Following all that, the conversation turned to that heartless alien species, the Conservative MP. The discourse was something like this (I am recalling several hours later, so I am only giving the gist):
Why do they wreck all our public services every time they win power? Is it (as we all secretly suspect) because they will gain personally when the contracts are handed out?
No, of course not. The idea that markets improve things inherently is their ideology; they are genuinely trying to improve things. They’re only wrong, not evil.
This argument; that tories are more likely to be sparing for personal gain than Labour, is incredibly prejudiced. The intolerance for people who hold different political ideals struck me hard, and I had to leave the room.
I don’t object to people holding political opinions of any stripe, nor to them arguing and debating. But saying that, in general, your political opponents are more likely to break the political covenant between electors and the elected, which is sometimes called public service, is ridiculous. The expenses scandal was an example of personal greed and MPs from every party were hit by their wrongdoing.

※ ※ ※

◆ Tasks for this exercise ◆
1) In the piece on Conservative MPs, which things does the writer say they don't object to?
2) According to the piece on Conservative MPs, what example of personal greed hit MPs from every party?
3) Go on with the piece on Conservative MPs from the point where it stops.
The data that comes next has nothing to do with the piece on Conservative MPs.

◆ Entries shown ◆
※ ※ ※

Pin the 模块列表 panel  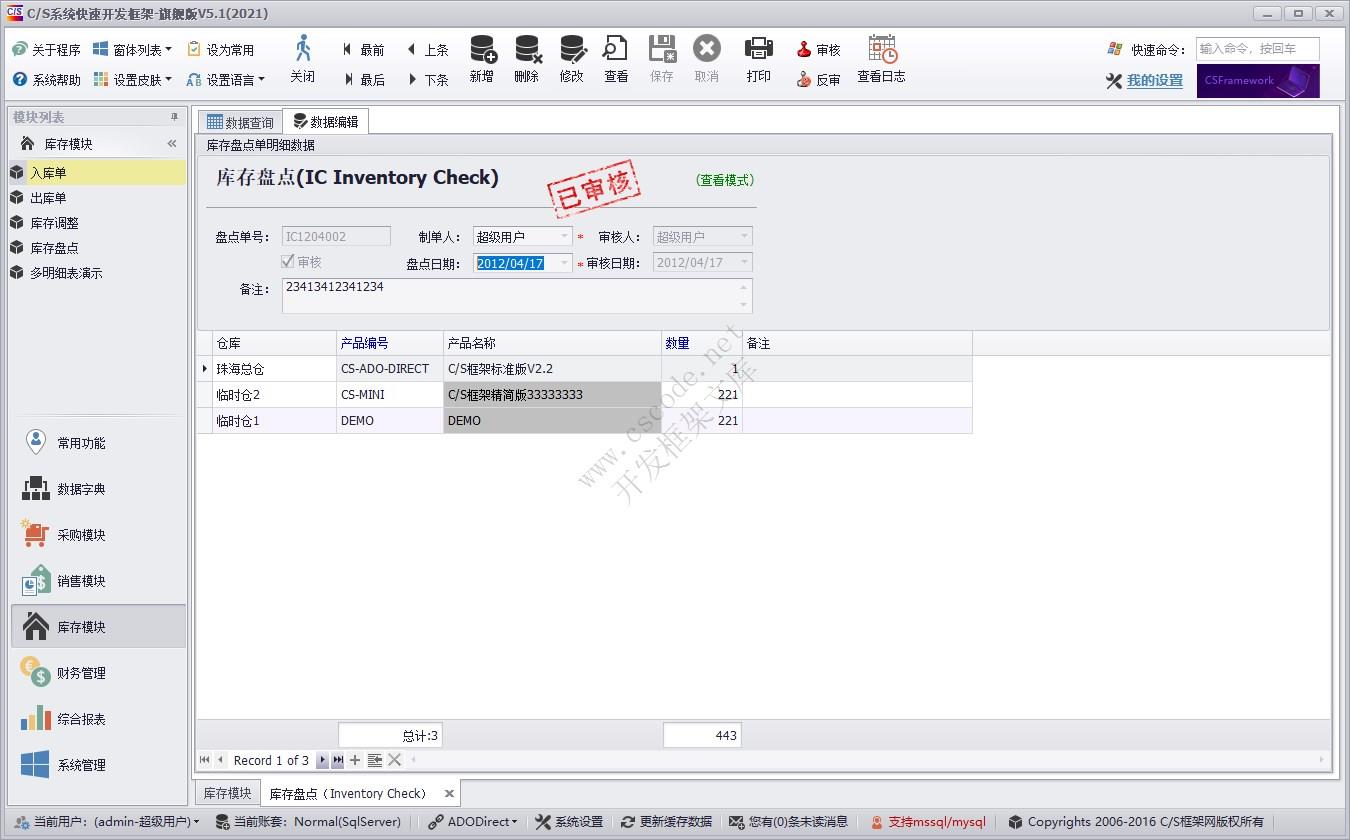(174, 118)
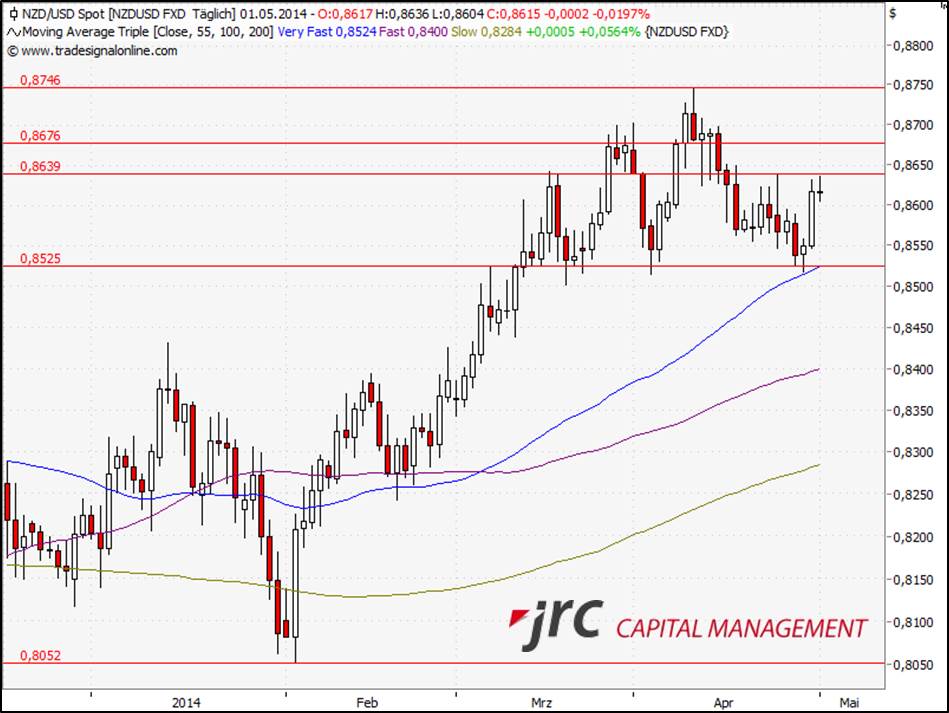Click the Feb label on time axis
This screenshot has height=713, width=949.
367,703
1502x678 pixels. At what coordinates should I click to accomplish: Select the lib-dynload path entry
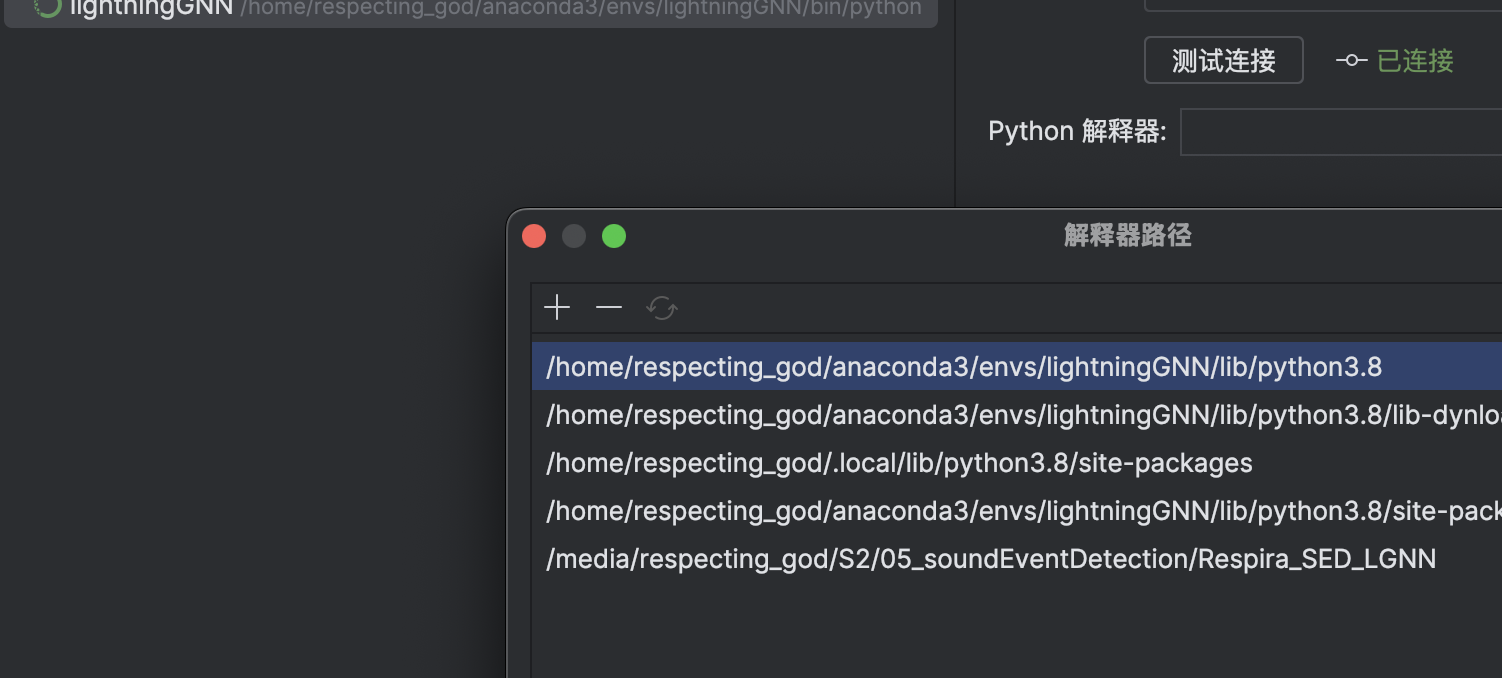pyautogui.click(x=1016, y=414)
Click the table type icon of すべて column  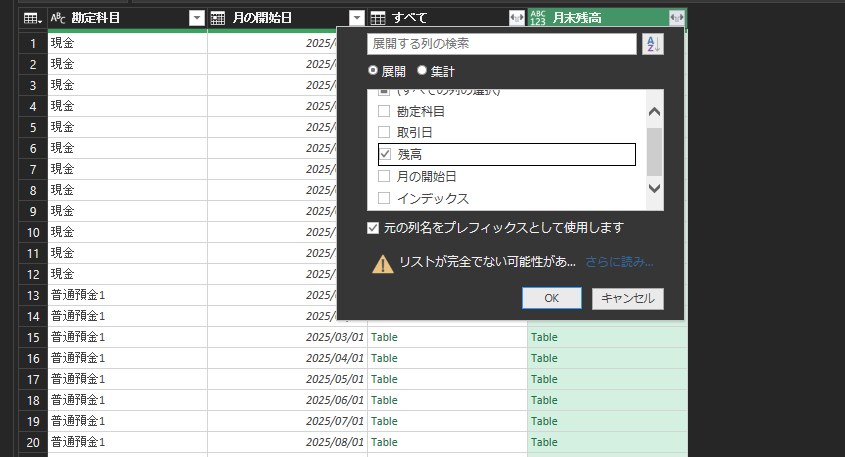[x=378, y=18]
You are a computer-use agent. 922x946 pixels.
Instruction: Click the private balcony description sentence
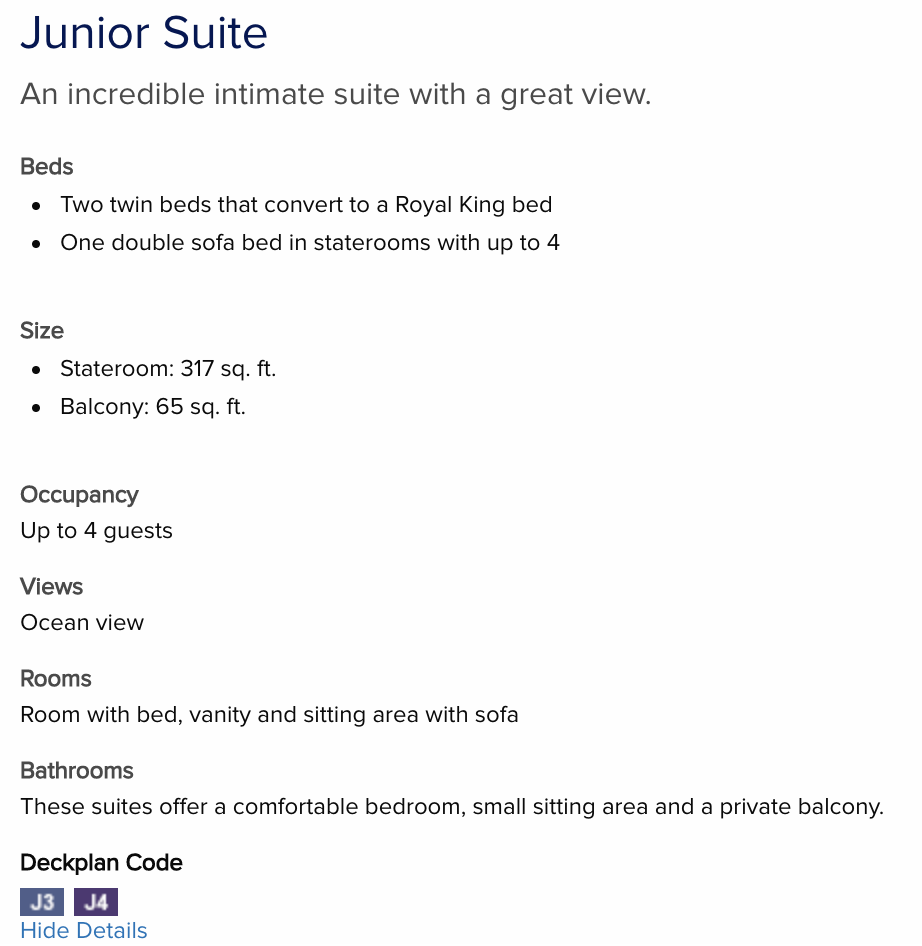(452, 807)

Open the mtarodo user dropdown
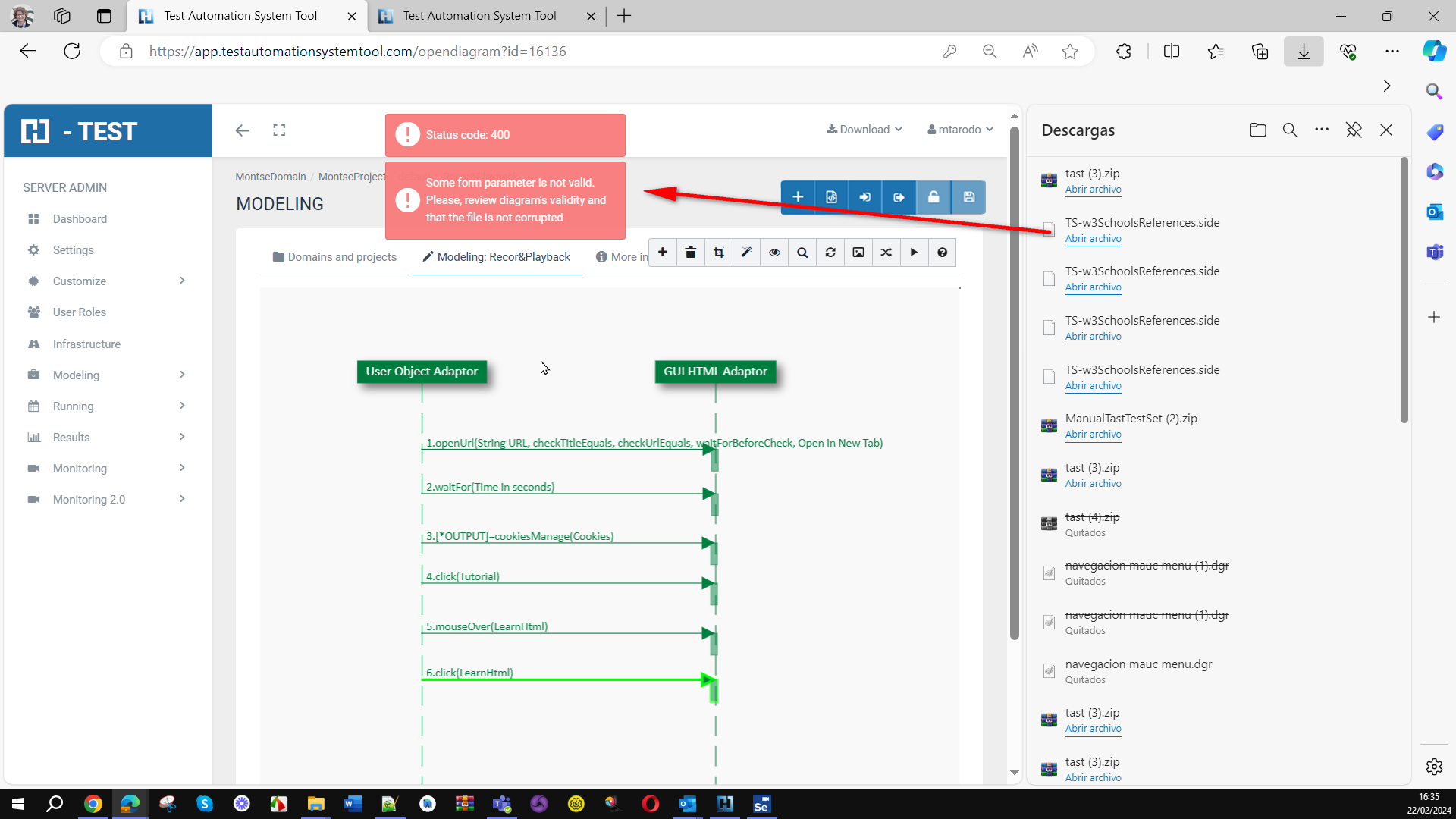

※ ※ ※

◆ Solved problems ◆
1) People holding political opinions of any stripe, people arguing, and people debating.

2) The expenses scandal.

3)
Conservatives think that the Market can make people more prosperous in more areas than Labour. The Lib Dems don’t take sides and judge each situation by the yardstick of freedom, rather than an economic dogma. Now that’s a little partial, but it does roughly spell out the positions of the parties fairly.
We are all centrists these days, no matter how hard whoever is in opposition tries to deny it. The differences between the major parties are small. Labour introduced tuition fees, the Tories finished them off. The three largest agree on multilateral, rather than unilateral, nuclear disarmament (we only fight over the types and numbers of warheads). None of the major parties is currently proposing privatisation of health, nor the renationalisation of rail.
We are all centrists now, and if you voted for one of the big three the difference between them is economic implementation fiddlyness. Pretending otherwise is nonsense, and being snooty about toryism is just…well, it’s turning the tables, that’s for sure.